[Collected data entries]
· · ·

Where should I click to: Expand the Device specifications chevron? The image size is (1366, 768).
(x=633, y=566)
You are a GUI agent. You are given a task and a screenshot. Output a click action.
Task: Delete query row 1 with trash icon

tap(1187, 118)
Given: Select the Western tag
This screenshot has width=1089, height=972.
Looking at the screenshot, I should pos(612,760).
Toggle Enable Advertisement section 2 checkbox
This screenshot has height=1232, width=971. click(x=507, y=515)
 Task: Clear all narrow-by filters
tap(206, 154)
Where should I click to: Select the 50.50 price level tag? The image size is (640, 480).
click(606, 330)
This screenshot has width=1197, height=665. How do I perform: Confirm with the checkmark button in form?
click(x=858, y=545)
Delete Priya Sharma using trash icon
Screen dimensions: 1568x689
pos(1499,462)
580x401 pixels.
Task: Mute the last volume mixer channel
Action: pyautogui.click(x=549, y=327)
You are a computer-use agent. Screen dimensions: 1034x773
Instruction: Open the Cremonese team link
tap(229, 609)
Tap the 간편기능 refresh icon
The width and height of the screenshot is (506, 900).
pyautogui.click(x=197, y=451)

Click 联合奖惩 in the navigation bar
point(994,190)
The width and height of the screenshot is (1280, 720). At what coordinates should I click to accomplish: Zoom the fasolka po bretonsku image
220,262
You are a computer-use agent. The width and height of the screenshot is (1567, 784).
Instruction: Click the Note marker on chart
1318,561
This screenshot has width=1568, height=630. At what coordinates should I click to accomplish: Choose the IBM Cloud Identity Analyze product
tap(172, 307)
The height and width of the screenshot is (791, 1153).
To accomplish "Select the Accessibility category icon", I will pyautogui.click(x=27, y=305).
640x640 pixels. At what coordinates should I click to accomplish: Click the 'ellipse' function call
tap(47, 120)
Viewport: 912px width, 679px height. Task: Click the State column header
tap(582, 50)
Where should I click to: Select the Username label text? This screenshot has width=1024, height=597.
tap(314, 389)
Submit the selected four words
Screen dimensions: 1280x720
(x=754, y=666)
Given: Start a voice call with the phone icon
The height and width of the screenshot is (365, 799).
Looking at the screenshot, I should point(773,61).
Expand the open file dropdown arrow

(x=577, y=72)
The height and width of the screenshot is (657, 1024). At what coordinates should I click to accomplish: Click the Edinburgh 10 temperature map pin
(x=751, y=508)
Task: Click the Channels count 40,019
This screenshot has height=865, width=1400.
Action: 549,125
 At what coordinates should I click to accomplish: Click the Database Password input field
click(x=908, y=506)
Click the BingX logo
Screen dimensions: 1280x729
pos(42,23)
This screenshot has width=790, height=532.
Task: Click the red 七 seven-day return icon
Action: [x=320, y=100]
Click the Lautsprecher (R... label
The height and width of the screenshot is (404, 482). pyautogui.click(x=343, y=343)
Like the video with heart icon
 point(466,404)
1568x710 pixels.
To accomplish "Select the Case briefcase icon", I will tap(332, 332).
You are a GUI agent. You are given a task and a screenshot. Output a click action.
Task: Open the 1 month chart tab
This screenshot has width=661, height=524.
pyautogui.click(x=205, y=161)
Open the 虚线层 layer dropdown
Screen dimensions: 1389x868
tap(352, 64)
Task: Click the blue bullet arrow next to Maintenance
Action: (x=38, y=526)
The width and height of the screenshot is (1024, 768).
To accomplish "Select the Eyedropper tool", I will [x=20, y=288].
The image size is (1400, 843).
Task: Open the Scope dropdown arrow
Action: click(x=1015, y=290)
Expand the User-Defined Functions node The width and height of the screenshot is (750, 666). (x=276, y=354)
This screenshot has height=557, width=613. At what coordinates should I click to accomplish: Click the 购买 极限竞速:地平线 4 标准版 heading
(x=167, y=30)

· · ·

> _WORK TASK_: Retype the data. Keep every word as it stands.

> _WRITTEN ANSWER_:
Where should I click to: Expand the Device specifications chevron? The image size is (1366, 768).
(x=633, y=566)
You are a GUI agent. You are given a task and a screenshot. Output a click action.
Task: Delete query row 1 with trash icon

tap(1187, 118)
Given: Select the Western tag
This screenshot has width=1089, height=972.
Looking at the screenshot, I should pos(612,760).
Toggle Enable Advertisement section 2 checkbox
This screenshot has height=1232, width=971. click(x=507, y=515)
 Task: Clear all narrow-by filters
tap(206, 154)
Where should I click to: Select the 50.50 price level tag? The image size is (640, 480).
click(606, 330)
This screenshot has width=1197, height=665. How do I perform: Confirm with the checkmark button in form?
click(x=858, y=545)
Delete Priya Sharma using trash icon
Screen dimensions: 1568x689
pos(1499,462)
580x401 pixels.
Task: Mute the last volume mixer channel
Action: pyautogui.click(x=549, y=327)
You are a computer-use agent. Screen dimensions: 1034x773
Instruction: Open the Cremonese team link
tap(229, 609)
Tap the 간편기능 refresh icon
The width and height of the screenshot is (506, 900).
pyautogui.click(x=197, y=451)

Click 联合奖惩 in the navigation bar
point(994,190)
The width and height of the screenshot is (1280, 720). At what coordinates should I click to accomplish: Zoom the fasolka po bretonsku image
220,262
You are a computer-use agent. The width and height of the screenshot is (1567, 784).
Instruction: Click the Note marker on chart
1318,561
This screenshot has width=1568, height=630. At what coordinates should I click to accomplish: Choose the IBM Cloud Identity Analyze product
tap(172, 307)
The height and width of the screenshot is (791, 1153).
To accomplish "Select the Accessibility category icon", I will pyautogui.click(x=27, y=305).
640x640 pixels. At what coordinates should I click to accomplish: Click the 'ellipse' function call
tap(47, 120)
Viewport: 912px width, 679px height. Task: Click the State column header
tap(582, 50)
Where should I click to: Select the Username label text? This screenshot has width=1024, height=597.
tap(314, 389)
Submit the selected four words
Screen dimensions: 1280x720
(x=754, y=666)
Given: Start a voice call with the phone icon
The height and width of the screenshot is (365, 799).
Looking at the screenshot, I should point(773,61).
Expand the open file dropdown arrow

(x=577, y=72)
The height and width of the screenshot is (657, 1024). At what coordinates should I click to accomplish: Click the Edinburgh 10 temperature map pin
(x=751, y=508)
Task: Click the Channels count 40,019
This screenshot has height=865, width=1400.
Action: 549,125
 At what coordinates should I click to accomplish: Click the Database Password input field
click(x=908, y=506)
Click the BingX logo
Screen dimensions: 1280x729
pos(42,23)
This screenshot has width=790, height=532.
Task: Click the red 七 seven-day return icon
Action: [x=320, y=100]
Click the Lautsprecher (R... label
The height and width of the screenshot is (404, 482). pyautogui.click(x=343, y=343)
Like the video with heart icon
 point(466,404)
1568x710 pixels.
To accomplish "Select the Case briefcase icon", I will tap(332, 332).
You are a GUI agent. You are given a task and a screenshot. Output a click action.
Task: Open the 1 month chart tab
This screenshot has width=661, height=524.
pyautogui.click(x=205, y=161)
Open the 虚线层 layer dropdown
Screen dimensions: 1389x868
tap(352, 64)
Task: Click the blue bullet arrow next to Maintenance
Action: (x=38, y=526)
The width and height of the screenshot is (1024, 768).
To accomplish "Select the Eyedropper tool", I will [x=20, y=288].
The image size is (1400, 843).
Task: Open the Scope dropdown arrow
Action: click(x=1015, y=290)
Expand the User-Defined Functions node The width and height of the screenshot is (750, 666). (x=276, y=354)
This screenshot has height=557, width=613. At what coordinates should I click to accomplish: Click the 购买 极限竞速:地平线 4 标准版 heading
(x=167, y=30)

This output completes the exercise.